→ **GOAL OF THE EXERCISE**:
The lines to copy run from the one containing "Task: Go to the Help forum" through the last line of the listing; copy them exactly and nothing more.

→ **AVAILABLE DATA**:

= = =

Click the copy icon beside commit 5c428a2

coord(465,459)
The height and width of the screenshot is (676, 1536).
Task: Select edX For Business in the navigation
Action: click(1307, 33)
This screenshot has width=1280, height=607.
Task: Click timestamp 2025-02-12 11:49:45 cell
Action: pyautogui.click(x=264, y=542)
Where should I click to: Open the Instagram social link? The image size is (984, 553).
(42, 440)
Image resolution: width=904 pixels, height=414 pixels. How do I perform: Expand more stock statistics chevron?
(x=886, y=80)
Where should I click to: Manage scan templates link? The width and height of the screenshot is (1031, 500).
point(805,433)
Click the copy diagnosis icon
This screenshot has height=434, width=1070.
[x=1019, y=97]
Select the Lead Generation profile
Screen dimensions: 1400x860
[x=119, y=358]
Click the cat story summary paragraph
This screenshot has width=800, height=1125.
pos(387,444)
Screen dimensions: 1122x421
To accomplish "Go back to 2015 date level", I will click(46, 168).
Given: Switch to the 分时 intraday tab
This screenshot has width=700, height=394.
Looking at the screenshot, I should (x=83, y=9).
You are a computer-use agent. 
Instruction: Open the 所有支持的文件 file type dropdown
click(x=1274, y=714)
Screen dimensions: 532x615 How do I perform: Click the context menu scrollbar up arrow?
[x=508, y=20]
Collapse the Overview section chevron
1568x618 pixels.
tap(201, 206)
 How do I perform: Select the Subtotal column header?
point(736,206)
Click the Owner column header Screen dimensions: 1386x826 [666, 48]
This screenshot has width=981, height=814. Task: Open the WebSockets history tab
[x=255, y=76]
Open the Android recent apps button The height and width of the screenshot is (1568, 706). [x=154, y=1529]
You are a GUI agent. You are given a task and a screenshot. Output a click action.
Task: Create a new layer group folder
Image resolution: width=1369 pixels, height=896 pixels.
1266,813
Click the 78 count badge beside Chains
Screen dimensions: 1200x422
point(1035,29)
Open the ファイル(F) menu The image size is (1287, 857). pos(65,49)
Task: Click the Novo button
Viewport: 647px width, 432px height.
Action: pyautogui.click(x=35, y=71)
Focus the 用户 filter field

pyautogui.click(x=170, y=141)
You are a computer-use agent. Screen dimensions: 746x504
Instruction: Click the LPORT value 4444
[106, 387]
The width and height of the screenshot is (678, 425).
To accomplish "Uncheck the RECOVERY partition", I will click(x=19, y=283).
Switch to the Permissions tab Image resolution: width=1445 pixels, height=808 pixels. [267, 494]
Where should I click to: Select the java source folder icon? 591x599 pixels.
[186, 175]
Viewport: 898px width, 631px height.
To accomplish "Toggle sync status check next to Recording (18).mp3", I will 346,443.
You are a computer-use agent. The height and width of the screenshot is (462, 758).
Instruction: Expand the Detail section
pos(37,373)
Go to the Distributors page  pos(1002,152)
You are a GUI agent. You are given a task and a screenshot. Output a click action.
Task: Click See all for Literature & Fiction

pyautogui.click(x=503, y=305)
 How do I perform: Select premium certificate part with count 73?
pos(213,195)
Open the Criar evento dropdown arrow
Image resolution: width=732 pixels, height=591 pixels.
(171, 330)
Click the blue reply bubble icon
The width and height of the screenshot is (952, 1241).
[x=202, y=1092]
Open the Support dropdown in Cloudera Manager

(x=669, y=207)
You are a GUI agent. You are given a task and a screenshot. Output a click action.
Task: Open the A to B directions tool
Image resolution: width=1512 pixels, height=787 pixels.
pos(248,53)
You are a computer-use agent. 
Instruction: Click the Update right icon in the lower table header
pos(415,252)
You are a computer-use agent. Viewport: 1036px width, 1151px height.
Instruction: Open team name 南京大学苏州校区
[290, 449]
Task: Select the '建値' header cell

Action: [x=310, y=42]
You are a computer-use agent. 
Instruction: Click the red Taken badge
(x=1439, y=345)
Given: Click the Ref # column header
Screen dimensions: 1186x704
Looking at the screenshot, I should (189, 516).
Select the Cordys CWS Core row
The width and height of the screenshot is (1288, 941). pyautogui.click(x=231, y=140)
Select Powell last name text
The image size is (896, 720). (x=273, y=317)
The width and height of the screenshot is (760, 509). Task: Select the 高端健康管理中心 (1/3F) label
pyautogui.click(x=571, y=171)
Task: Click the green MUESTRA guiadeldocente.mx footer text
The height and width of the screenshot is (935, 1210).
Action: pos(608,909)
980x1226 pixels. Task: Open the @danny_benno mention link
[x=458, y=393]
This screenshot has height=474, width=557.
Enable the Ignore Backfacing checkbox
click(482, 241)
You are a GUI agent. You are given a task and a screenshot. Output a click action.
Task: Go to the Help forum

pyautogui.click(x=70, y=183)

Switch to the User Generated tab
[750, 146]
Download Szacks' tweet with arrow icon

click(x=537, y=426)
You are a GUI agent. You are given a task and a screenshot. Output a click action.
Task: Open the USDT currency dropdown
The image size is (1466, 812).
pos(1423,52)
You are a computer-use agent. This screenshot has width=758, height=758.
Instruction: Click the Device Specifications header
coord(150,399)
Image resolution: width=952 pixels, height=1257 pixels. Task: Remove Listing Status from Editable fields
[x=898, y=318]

= = =

→ **ANSWER**:
Task: Go to the Help forum

pyautogui.click(x=70, y=183)

Switch to the User Generated tab
[750, 146]
Download Szacks' tweet with arrow icon

click(x=537, y=426)
You are a GUI agent. You are given a task and a screenshot. Output a click action.
Task: Open the USDT currency dropdown
The image size is (1466, 812).
pos(1423,52)
You are a computer-use agent. This screenshot has width=758, height=758.
Instruction: Click the Device Specifications header
coord(150,399)
Image resolution: width=952 pixels, height=1257 pixels. Task: Remove Listing Status from Editable fields
[x=898, y=318]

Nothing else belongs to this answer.